## Work item
Using the data below, reproduce exactly the lines from the line with "Maison Francis Kurkdjian" to the line with "[Redsilk - Redsilk", both included; pictures must be dropped.

## Exercise data

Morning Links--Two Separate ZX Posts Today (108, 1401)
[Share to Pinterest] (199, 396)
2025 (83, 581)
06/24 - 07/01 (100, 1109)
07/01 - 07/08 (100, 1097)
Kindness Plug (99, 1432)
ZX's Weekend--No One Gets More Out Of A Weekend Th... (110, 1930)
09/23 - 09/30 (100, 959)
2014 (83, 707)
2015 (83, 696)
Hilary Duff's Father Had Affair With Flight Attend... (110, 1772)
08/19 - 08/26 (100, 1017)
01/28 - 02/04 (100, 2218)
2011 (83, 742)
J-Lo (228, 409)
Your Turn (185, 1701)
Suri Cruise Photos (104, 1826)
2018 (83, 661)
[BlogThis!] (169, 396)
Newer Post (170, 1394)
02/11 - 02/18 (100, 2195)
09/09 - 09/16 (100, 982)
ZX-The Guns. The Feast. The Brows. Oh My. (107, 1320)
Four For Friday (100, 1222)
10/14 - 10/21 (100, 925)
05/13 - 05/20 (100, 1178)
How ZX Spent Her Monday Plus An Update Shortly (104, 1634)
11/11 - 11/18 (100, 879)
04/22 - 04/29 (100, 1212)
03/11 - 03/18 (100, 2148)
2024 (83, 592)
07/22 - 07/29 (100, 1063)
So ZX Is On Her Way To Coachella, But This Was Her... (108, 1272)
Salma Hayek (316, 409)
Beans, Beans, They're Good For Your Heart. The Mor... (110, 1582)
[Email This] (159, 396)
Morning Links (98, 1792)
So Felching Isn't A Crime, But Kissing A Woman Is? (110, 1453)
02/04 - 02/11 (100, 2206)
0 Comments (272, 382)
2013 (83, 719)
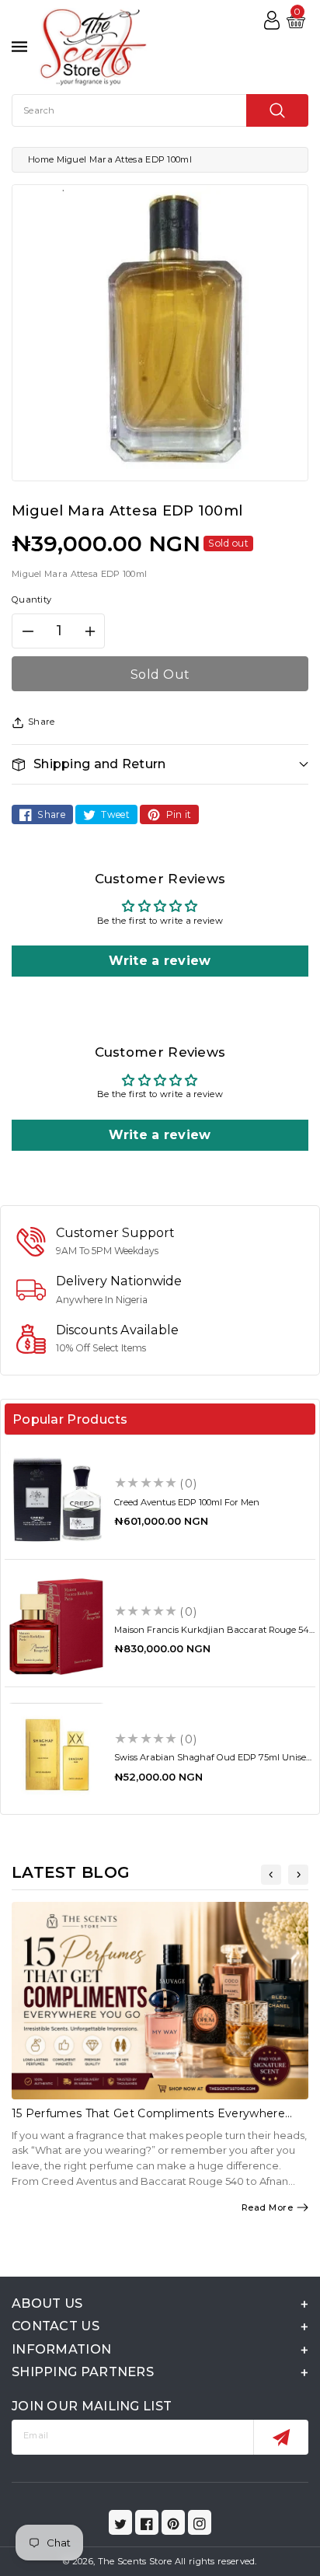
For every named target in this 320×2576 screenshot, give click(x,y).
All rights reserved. (216, 2561)
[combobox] (160, 110)
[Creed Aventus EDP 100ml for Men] (56, 1498)
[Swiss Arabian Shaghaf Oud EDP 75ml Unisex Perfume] (56, 1754)
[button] (160, 764)
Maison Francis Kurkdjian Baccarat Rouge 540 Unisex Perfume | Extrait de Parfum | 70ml (214, 1634)
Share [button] (41, 721)
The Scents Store (135, 2561)
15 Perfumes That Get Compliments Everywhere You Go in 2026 (148, 2120)
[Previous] (271, 1875)
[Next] (298, 1875)
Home (41, 159)
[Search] (277, 110)
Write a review (159, 960)
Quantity (31, 599)
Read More (268, 2207)
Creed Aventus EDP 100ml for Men (186, 1502)
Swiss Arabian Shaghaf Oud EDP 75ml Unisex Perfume (212, 1762)
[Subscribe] (280, 2437)
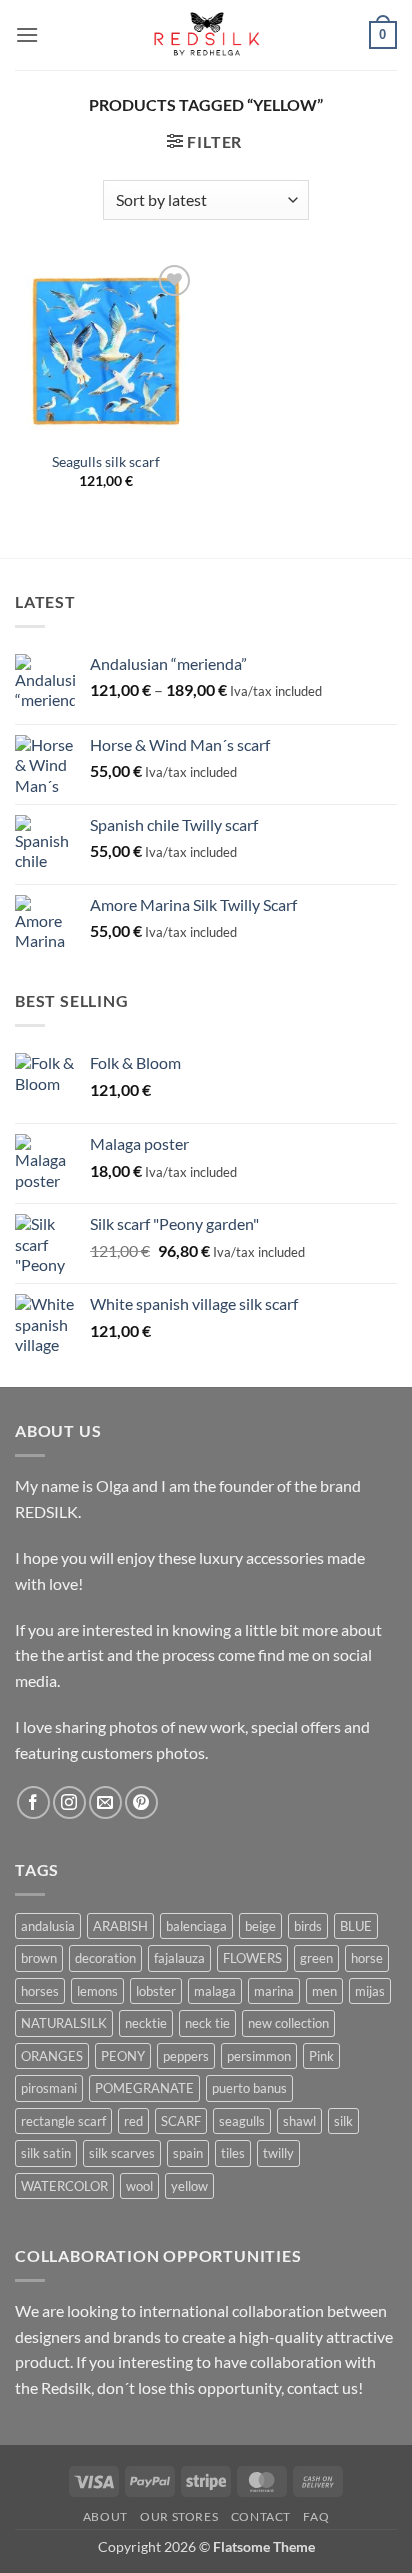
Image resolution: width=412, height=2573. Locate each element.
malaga (215, 1991)
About (105, 2516)
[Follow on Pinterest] (141, 1802)
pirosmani (49, 2088)
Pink (321, 2056)
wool (139, 2186)
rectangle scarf (63, 2121)
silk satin (46, 2153)
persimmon (259, 2056)
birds (308, 1926)
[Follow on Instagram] (69, 1802)
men (324, 1991)
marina (274, 1991)
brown (39, 1958)
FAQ (316, 2516)
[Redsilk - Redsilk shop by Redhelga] (206, 35)
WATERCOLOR (64, 2186)
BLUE (356, 1926)
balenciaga (196, 1926)
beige (260, 1926)
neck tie (207, 2023)
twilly (278, 2153)
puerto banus (249, 2088)
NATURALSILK (64, 2023)
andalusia (48, 1926)
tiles (233, 2153)
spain (188, 2153)
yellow (189, 2186)
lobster (156, 1991)
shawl (299, 2121)
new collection (288, 2023)
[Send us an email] (105, 1802)
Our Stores (179, 2516)
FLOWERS (252, 1958)
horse (367, 1958)
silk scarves (122, 2153)
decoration (105, 1958)
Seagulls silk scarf (106, 462)
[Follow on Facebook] (33, 1802)
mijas (370, 1991)
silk (343, 2121)
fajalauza (179, 1958)
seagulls (242, 2121)
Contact (261, 2516)
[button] (27, 34)
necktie (146, 2023)
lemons (97, 1991)
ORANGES (52, 2056)
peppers (186, 2056)
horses (40, 1991)
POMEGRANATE (144, 2088)
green (316, 1958)
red (133, 2121)
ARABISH (120, 1926)
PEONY (123, 2056)
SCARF (181, 2121)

## Finished task
Maison Francis Kurkdjian Baccarat Rouge 540 Unisex Perfume | Extrait de Parfum | 70ml (214, 1634)
Share [button] (41, 721)
The Scents Store (135, 2561)
15 Perfumes That Get Compliments Everywhere You Go in 2026 (148, 2120)
[Previous] (271, 1875)
[Next] (298, 1875)
Home (41, 159)
[Search] (277, 110)
Write a review (159, 960)
Quantity (31, 599)
Read More (268, 2207)
Creed Aventus EDP 100ml for Men (186, 1502)
Swiss Arabian Shaghaf Oud EDP 75ml Unisex Perfume (212, 1762)
[Subscribe] (280, 2437)
Image resolution: width=412, height=2573. Locate each element.
malaga (215, 1991)
About (105, 2516)
[Follow on Pinterest] (141, 1802)
pirosmani (49, 2088)
Pink (321, 2056)
wool (139, 2186)
rectangle scarf (63, 2121)
silk satin (46, 2153)
persimmon (259, 2056)
birds (308, 1926)
[Follow on Instagram] (69, 1802)
men (324, 1991)
marina (274, 1991)
brown (39, 1958)
FAQ (316, 2516)
[Redsilk - Redsilk shop by Redhelga] (206, 35)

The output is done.